WORK REQUIRED:
Copy out the material below word for word, leaving out the pictures.

DATA ENTRIES:
* * * * * * * * *

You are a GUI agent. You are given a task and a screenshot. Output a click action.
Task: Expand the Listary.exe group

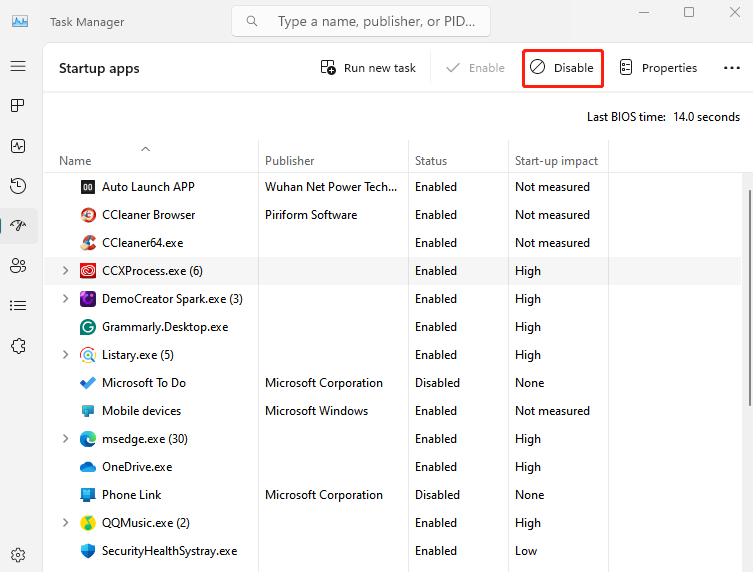pyautogui.click(x=66, y=355)
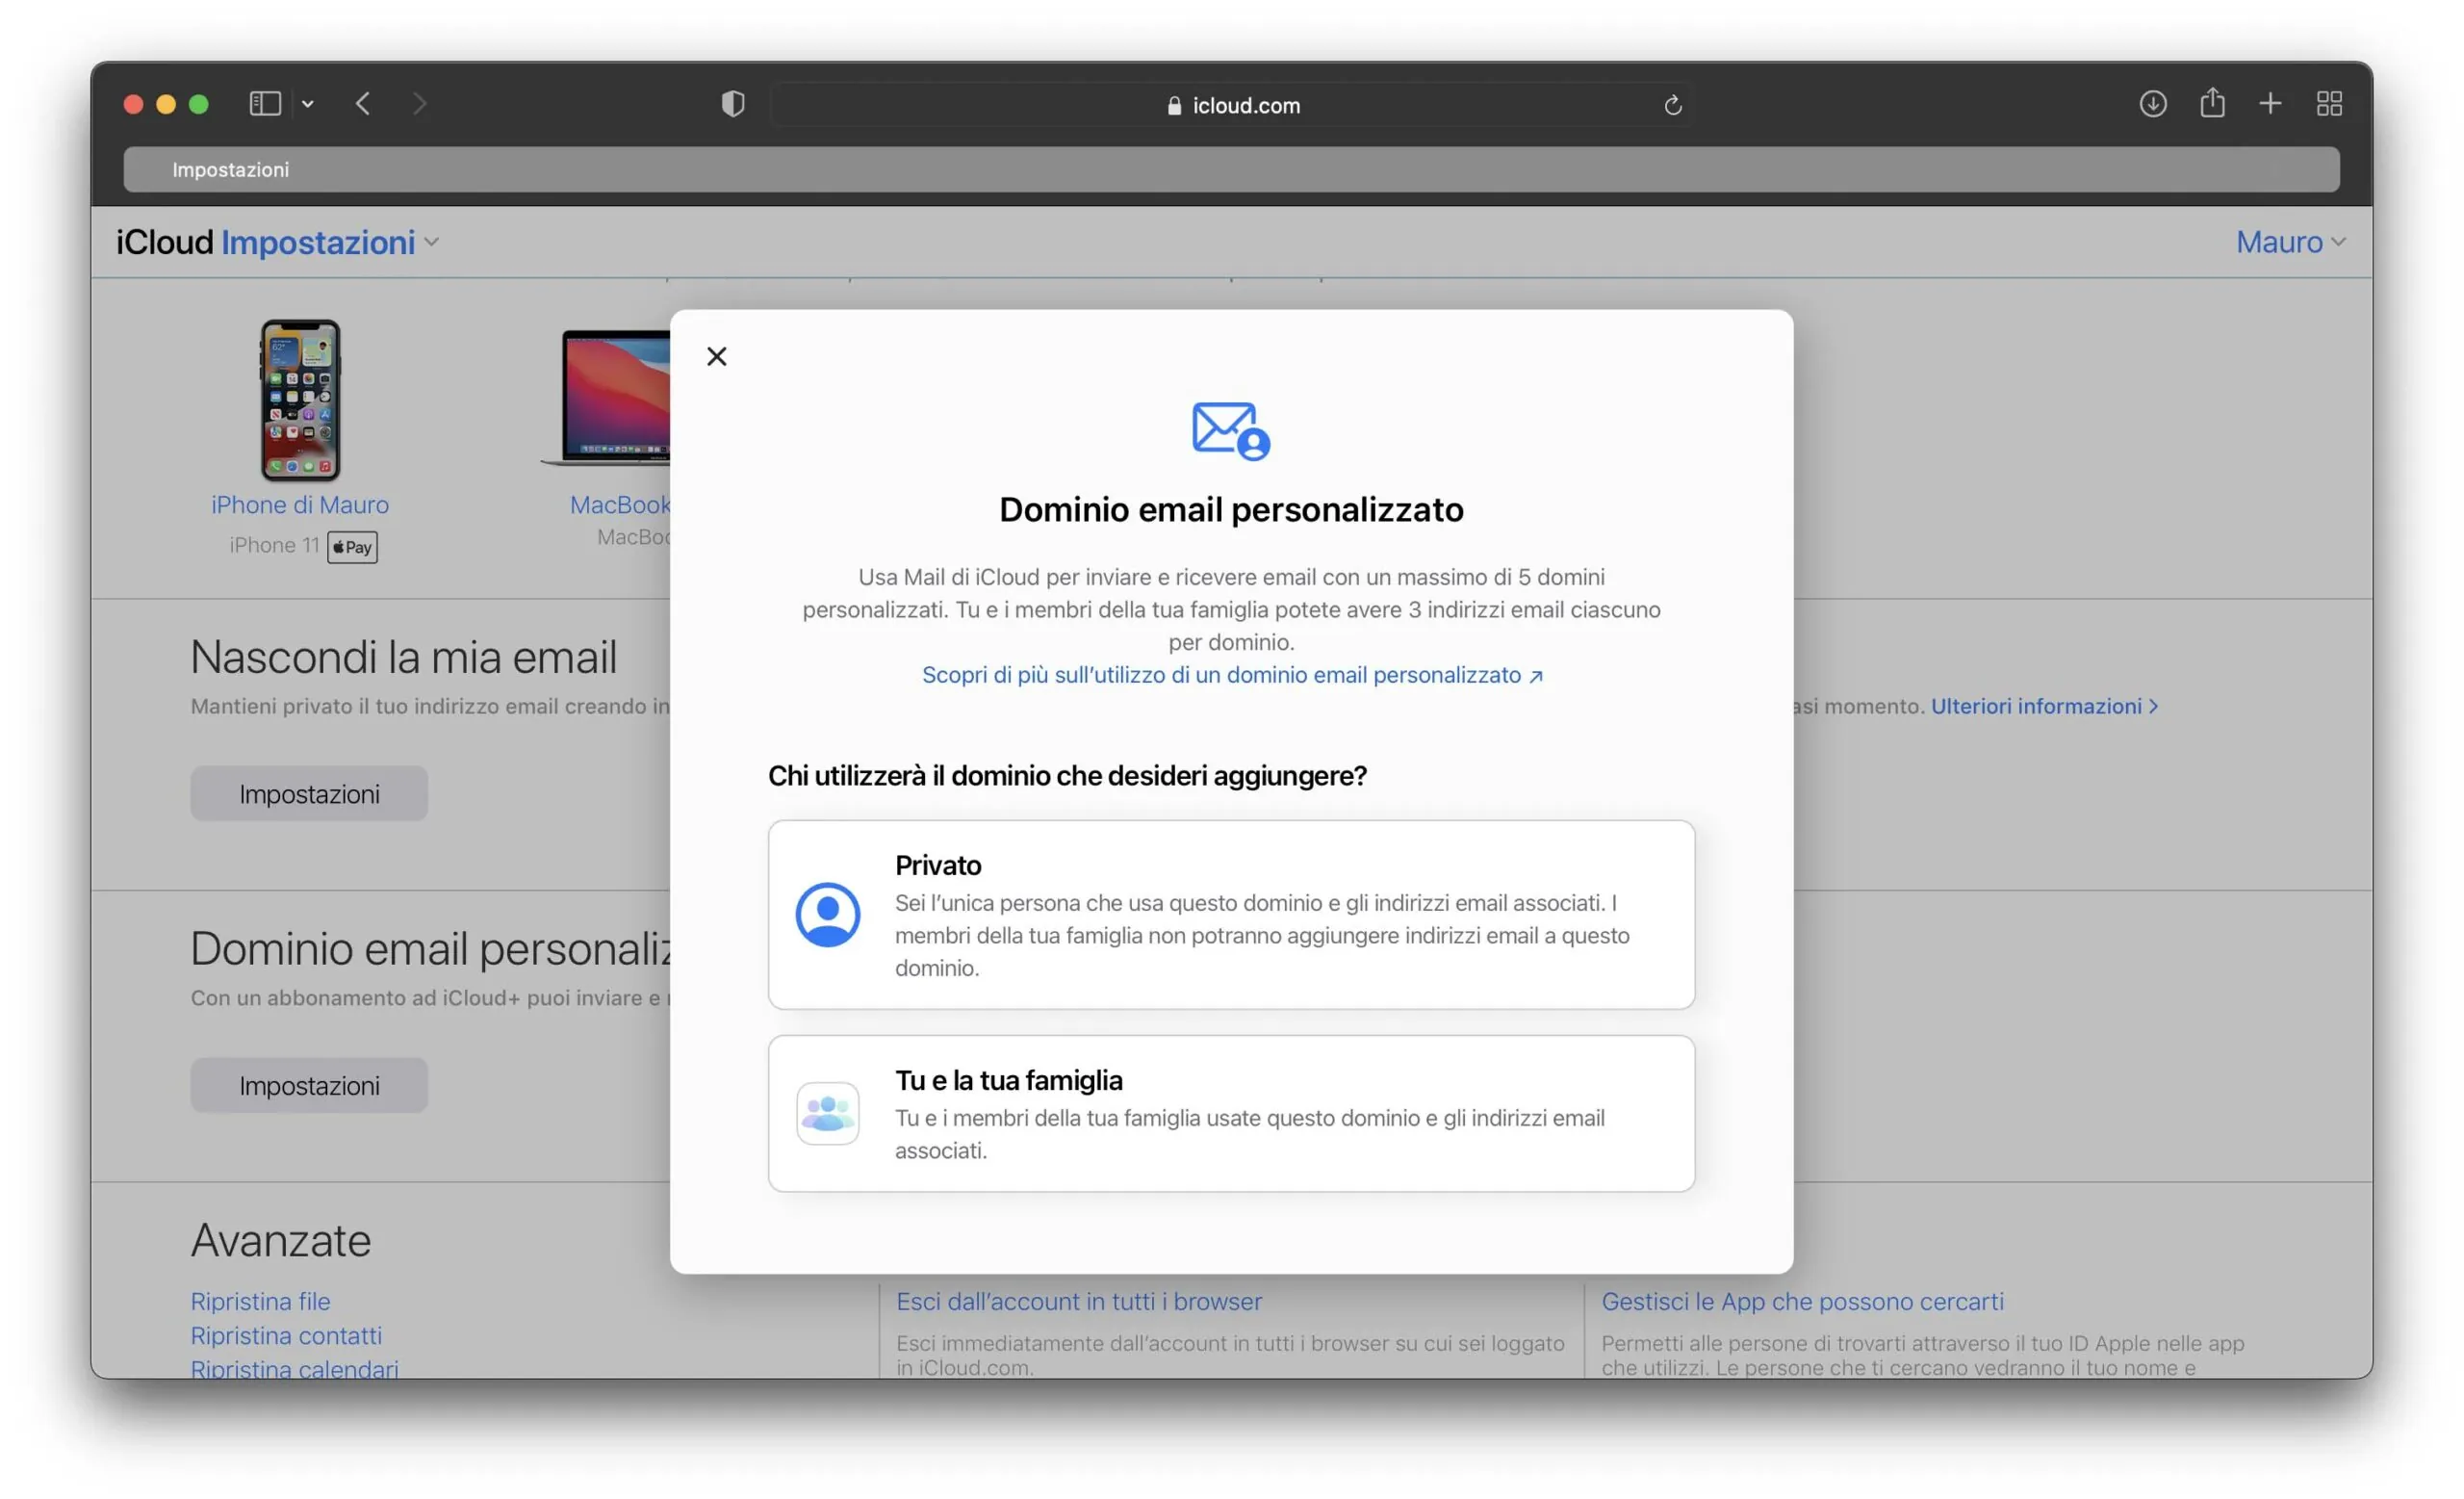2464x1499 pixels.
Task: Show the tab overview grid icon
Action: (2329, 103)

* * * * * * * * *

SOLUTION:
You are a GUI agent. You are given a task and a screenshot. Output a click action.
Task: Expand the Listary.exe group

pyautogui.click(x=66, y=355)
2464x1499 pixels.
Task: Show the tab overview grid icon
Action: (2329, 103)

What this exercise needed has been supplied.